The Crowd was the film that director King Vidor made following his highly acclaimed and financially successful The Big Parade. In his 1953 autobiography, Vidor stated that he and Harry Behn wrote the original story for The Crowd under the title The Mob, and that he searched a long time to find the right, unknown actor to bring credibility and an “Everyman” quality to the role of "John Sims." Vidor claimed that James Murray, the actor he finally selected, had been working as an extra, but Murray had already appeared in featured roles. Eleanor Boardman, then married to Vidor, was cast as "Mary Sims."
       Contemporary sources state that Vidor used a concealed camera to shoot several of the New York street sequences. M-G-M, fearful of the public’s reaction to the film’s grim theme, is reported to have held up its release for a year, while trying out various endings.

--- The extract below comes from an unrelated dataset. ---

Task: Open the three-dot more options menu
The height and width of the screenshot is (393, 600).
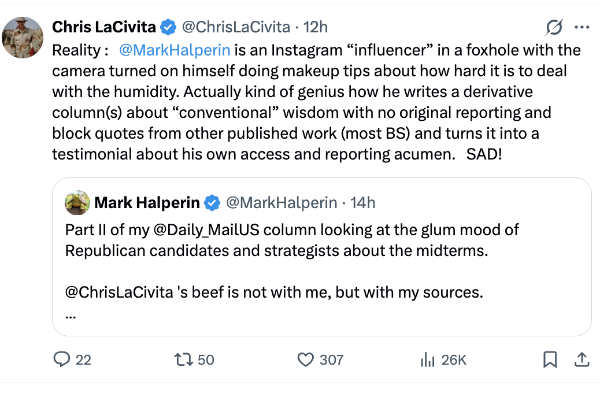Action: click(x=582, y=27)
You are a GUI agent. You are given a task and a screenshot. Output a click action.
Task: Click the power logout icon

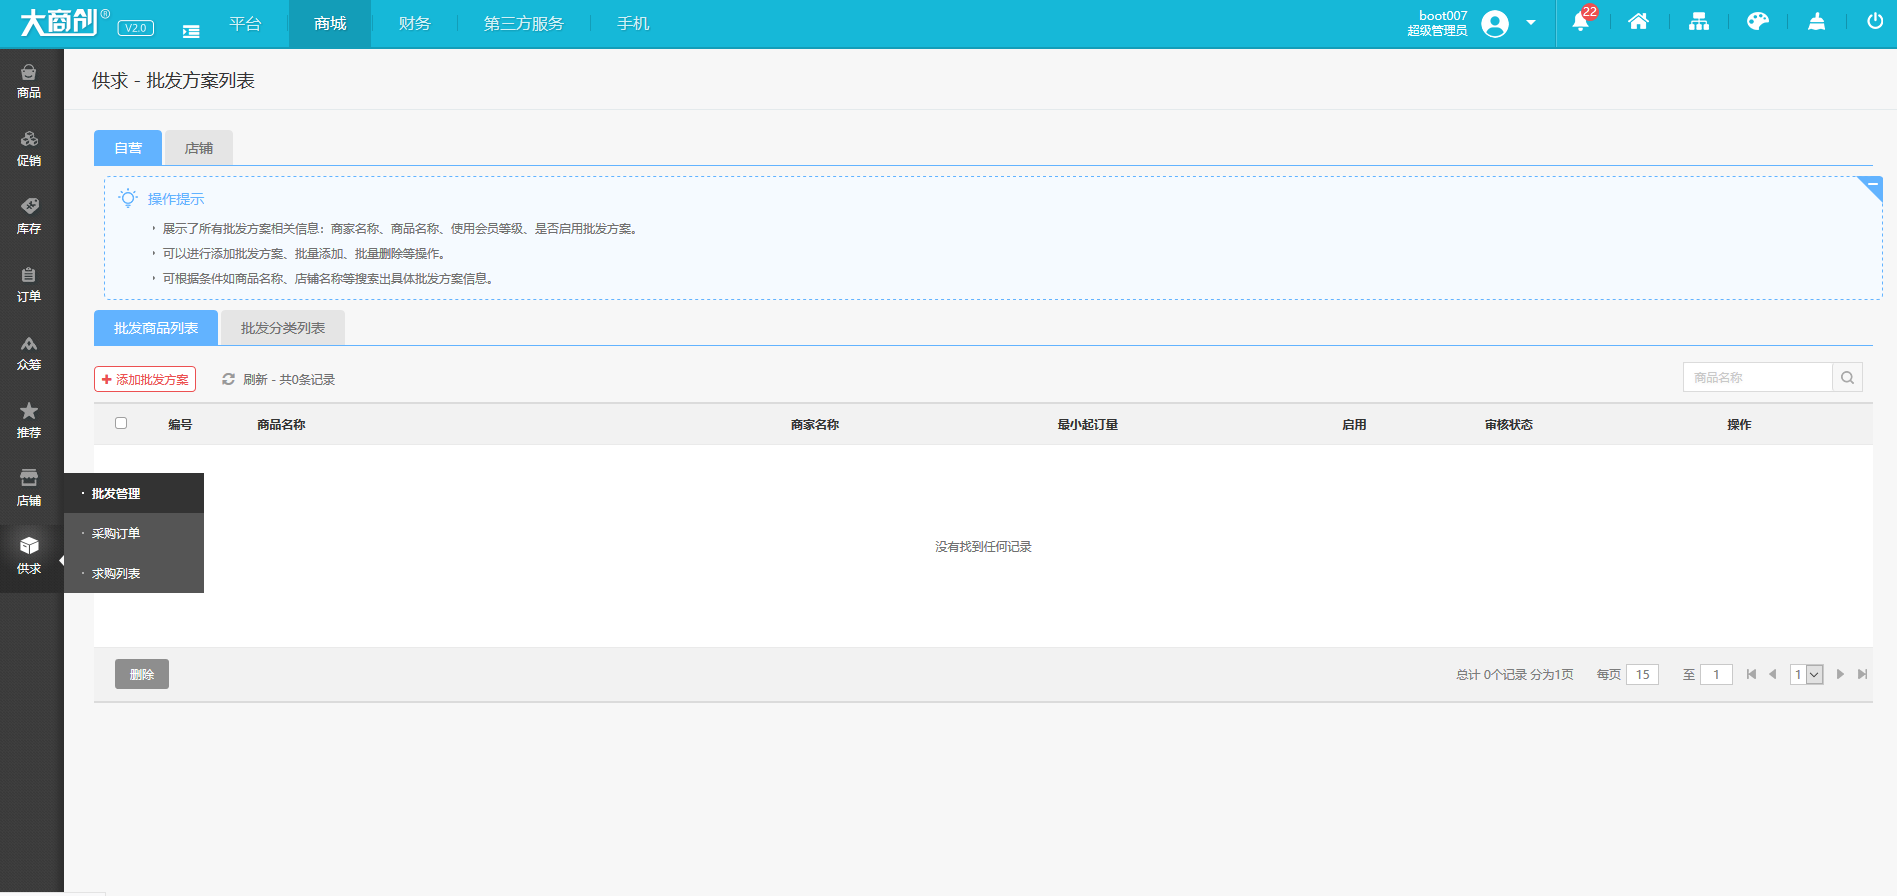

According to Vidor's autobiography, seven different endings were shot and tried out at previews in small towns. Finally, the film was released with two endings; the one in the released [and viewed] film, Vidor’s preference, and another more upbeat ending with the family gathered around a Christmas tree after John has secured a position with an advertising firm as a result of his slogan writing. Exhibitors could choose which ending to run, but Vidor stated that the Christmas ending was very seldom used.
       The Crowd was generally well received by the major critics, the NYT describing it as “substantial and worthy,” and although Var called it “a drab actionless story of ungodly length and apparently ...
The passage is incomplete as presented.